(Data extracted from a collection)
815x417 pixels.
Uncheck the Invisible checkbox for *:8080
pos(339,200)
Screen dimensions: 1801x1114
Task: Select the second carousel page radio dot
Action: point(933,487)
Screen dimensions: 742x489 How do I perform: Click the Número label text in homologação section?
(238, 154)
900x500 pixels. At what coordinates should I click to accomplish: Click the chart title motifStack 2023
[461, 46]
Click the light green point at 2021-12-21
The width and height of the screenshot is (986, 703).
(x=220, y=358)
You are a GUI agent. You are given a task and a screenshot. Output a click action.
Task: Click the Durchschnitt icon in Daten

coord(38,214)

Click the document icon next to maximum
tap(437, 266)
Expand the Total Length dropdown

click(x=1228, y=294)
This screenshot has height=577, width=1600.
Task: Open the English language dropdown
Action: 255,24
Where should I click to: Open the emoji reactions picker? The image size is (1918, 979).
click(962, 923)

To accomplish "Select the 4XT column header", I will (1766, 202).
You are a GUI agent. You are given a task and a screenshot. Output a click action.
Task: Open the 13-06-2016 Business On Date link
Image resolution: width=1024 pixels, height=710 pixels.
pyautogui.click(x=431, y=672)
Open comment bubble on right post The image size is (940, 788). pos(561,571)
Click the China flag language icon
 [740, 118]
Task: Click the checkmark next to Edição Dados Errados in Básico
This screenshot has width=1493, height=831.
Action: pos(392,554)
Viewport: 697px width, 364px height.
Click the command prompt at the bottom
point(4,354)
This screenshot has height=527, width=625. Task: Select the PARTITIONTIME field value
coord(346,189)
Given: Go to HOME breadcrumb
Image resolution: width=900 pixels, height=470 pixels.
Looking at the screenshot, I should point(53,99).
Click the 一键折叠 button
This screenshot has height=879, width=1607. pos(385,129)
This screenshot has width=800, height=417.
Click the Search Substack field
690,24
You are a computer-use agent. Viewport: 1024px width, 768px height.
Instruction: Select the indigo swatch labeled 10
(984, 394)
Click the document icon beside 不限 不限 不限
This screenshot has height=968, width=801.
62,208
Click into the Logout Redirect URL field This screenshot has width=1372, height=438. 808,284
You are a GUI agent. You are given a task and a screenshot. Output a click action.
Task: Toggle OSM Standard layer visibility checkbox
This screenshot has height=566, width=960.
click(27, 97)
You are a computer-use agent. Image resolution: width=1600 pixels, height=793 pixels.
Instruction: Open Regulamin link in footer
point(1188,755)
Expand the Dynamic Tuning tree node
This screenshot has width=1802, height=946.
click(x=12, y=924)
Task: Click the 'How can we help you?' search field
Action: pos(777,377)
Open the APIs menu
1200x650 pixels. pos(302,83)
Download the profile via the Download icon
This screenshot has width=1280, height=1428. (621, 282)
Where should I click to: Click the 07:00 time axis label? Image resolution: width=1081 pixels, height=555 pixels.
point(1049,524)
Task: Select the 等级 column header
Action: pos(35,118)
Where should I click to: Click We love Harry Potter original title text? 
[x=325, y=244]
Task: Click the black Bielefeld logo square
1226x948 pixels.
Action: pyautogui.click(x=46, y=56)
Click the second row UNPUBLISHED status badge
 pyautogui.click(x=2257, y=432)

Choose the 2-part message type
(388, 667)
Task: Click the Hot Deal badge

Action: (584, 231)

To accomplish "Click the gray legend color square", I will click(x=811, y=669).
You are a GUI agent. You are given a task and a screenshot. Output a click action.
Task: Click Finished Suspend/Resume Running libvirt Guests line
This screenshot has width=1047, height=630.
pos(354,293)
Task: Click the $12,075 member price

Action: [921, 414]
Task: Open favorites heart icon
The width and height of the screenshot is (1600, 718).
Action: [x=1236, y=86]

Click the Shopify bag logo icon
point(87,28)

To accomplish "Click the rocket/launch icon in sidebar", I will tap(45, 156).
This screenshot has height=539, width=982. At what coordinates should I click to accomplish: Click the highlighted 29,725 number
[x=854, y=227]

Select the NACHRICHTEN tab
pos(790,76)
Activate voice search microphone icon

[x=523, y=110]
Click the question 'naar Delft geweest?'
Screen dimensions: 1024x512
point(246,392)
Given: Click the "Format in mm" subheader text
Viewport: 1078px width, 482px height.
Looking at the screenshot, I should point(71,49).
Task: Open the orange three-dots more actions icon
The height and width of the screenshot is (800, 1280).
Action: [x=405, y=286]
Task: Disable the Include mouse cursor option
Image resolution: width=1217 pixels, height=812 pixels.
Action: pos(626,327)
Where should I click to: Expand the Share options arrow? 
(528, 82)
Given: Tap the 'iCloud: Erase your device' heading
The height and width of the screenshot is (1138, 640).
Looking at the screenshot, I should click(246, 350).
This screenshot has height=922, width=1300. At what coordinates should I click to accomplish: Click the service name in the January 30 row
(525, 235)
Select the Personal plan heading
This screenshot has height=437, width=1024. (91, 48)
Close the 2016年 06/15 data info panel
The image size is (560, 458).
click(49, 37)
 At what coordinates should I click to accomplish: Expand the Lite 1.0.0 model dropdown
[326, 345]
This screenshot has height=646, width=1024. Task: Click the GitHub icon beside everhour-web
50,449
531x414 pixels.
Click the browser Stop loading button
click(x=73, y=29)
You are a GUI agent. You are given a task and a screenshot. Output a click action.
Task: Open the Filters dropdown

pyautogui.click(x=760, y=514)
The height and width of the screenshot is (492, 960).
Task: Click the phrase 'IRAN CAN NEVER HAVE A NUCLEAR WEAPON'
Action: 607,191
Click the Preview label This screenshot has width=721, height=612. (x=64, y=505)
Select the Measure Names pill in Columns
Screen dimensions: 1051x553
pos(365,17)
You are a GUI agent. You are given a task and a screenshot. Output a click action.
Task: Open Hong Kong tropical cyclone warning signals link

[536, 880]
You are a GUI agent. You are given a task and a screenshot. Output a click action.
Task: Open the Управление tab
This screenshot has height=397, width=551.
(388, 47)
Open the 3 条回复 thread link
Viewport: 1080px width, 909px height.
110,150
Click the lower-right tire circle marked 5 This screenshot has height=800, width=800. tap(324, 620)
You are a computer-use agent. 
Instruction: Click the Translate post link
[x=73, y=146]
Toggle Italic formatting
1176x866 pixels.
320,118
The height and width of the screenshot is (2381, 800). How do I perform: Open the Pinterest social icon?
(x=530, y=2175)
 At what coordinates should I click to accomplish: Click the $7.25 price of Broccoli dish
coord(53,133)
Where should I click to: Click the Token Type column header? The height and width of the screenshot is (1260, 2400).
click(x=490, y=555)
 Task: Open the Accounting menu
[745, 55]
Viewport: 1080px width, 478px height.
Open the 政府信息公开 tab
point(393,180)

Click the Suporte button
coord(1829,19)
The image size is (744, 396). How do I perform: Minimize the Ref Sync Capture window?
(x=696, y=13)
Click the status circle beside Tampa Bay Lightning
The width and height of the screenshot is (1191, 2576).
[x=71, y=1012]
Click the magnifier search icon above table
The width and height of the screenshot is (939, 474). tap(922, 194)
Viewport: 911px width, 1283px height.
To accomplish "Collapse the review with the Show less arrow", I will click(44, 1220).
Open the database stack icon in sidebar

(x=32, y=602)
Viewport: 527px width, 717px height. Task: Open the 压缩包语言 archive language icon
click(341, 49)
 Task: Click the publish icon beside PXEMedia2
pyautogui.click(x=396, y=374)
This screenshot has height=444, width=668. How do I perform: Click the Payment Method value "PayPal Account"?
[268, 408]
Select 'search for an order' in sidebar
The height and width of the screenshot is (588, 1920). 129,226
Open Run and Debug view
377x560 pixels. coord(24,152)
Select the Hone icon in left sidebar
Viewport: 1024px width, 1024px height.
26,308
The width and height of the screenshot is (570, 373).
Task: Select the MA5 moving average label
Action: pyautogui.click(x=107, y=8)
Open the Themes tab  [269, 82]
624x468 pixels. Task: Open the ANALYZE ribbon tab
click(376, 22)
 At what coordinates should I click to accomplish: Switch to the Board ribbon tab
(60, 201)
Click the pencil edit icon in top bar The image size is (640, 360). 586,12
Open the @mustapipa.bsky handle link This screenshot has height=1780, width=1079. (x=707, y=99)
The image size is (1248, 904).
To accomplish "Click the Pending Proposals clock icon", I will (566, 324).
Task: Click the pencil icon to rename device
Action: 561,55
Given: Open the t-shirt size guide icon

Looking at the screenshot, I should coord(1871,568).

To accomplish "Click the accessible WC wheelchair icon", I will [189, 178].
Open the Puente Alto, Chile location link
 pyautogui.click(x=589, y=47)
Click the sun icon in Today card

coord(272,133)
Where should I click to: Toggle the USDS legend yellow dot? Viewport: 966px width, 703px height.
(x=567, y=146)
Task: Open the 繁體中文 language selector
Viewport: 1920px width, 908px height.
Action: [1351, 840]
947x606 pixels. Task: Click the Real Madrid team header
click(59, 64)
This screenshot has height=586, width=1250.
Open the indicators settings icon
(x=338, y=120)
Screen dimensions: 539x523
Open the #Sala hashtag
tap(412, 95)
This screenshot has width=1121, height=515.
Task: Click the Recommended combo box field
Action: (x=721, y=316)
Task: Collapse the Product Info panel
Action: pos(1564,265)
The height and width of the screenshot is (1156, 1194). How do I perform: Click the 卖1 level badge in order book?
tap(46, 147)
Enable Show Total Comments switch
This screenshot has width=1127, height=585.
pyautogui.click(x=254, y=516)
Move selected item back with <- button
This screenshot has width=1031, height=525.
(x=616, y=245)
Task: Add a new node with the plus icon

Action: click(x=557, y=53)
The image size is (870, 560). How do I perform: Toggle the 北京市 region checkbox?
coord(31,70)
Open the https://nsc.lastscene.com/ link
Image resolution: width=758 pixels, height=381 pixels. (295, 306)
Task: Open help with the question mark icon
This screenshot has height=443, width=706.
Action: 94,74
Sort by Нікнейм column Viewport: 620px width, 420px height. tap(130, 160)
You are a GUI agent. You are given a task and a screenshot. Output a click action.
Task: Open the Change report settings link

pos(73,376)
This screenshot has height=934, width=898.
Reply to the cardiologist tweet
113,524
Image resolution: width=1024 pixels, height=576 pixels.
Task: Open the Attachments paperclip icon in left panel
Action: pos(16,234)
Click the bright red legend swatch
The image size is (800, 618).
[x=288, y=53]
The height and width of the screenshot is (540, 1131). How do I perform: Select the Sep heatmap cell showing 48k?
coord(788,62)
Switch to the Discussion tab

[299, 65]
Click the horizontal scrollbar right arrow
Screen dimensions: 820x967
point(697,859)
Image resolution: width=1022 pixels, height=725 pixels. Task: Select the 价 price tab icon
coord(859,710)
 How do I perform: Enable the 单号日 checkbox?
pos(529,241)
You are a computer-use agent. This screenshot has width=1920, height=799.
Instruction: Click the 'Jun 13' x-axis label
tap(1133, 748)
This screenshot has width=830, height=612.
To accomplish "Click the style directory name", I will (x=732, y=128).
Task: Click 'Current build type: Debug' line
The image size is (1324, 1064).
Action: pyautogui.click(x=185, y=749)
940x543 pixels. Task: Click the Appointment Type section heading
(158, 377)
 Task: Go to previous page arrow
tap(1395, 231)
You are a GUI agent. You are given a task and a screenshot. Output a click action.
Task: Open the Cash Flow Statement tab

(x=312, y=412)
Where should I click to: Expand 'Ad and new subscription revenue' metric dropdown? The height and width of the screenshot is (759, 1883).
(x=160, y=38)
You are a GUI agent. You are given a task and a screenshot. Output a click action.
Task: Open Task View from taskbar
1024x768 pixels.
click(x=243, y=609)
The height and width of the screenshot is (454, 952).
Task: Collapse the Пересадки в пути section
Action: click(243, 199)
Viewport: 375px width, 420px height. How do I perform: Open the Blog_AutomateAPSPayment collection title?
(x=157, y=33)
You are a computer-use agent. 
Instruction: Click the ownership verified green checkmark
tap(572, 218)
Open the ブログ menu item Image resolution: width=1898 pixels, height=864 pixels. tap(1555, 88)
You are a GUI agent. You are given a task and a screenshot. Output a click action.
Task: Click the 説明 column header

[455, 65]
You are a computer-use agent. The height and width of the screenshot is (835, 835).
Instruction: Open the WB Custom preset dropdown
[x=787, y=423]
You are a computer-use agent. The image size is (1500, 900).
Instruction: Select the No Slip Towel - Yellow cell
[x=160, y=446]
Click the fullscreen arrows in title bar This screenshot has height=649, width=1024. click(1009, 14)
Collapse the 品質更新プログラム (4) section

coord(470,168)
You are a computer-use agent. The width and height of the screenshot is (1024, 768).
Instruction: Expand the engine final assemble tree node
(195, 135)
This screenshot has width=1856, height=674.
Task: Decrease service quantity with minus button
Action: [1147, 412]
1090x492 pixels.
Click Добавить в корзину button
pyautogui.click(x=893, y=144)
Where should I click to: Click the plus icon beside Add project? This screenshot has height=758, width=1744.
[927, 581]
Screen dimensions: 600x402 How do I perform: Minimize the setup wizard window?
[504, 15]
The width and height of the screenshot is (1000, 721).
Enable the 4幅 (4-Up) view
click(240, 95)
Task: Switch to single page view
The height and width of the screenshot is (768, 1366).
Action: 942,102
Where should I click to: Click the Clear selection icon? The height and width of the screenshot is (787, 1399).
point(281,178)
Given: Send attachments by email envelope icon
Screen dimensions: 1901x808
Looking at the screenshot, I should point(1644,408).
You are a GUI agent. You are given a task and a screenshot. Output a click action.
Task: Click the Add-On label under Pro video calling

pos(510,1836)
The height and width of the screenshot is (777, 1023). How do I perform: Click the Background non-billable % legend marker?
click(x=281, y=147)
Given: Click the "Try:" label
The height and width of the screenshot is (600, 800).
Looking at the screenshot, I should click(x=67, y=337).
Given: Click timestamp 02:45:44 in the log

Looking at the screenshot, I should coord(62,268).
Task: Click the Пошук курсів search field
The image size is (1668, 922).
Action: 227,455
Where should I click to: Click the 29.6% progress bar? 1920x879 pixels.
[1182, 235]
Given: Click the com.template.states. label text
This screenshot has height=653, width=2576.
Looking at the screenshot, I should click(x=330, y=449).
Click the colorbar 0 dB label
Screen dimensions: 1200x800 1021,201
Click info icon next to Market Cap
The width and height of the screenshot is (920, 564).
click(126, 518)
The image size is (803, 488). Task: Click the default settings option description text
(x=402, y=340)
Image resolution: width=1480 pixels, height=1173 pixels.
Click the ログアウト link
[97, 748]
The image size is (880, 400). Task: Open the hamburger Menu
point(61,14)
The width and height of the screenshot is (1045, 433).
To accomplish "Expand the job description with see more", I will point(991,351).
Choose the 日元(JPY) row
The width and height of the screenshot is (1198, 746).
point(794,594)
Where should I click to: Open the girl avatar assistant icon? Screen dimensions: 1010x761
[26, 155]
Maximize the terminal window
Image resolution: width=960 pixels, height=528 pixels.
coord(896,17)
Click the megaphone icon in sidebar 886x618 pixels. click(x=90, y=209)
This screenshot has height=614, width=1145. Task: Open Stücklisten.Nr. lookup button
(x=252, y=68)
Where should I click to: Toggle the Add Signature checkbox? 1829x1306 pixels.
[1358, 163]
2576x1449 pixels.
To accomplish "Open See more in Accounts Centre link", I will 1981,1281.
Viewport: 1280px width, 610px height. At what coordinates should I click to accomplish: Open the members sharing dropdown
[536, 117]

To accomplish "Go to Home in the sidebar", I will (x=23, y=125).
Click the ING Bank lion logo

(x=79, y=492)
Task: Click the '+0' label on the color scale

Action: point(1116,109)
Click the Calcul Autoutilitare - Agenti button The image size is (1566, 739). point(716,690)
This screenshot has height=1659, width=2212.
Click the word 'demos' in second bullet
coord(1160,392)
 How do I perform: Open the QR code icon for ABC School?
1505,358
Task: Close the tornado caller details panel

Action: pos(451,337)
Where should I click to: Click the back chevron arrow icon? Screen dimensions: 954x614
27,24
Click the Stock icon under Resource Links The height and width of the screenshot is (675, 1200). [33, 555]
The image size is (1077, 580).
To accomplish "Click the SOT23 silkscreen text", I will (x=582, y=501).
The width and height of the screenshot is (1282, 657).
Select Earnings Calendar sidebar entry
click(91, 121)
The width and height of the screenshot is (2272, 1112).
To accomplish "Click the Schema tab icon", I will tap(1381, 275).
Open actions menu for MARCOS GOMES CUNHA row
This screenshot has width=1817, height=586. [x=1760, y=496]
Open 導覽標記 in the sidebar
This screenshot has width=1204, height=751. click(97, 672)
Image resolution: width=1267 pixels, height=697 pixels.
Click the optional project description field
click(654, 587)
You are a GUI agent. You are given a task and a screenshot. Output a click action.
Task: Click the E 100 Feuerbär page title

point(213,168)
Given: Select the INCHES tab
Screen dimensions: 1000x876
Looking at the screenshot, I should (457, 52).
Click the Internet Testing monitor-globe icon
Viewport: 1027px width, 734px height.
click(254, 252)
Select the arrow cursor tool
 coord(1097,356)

Try it:
Check the entries above line by line and return each one containing the word "square".

Output below:
Task: Click the black Bielefeld logo square
To accomplish "Click the gray legend color square", I will click(x=811, y=669).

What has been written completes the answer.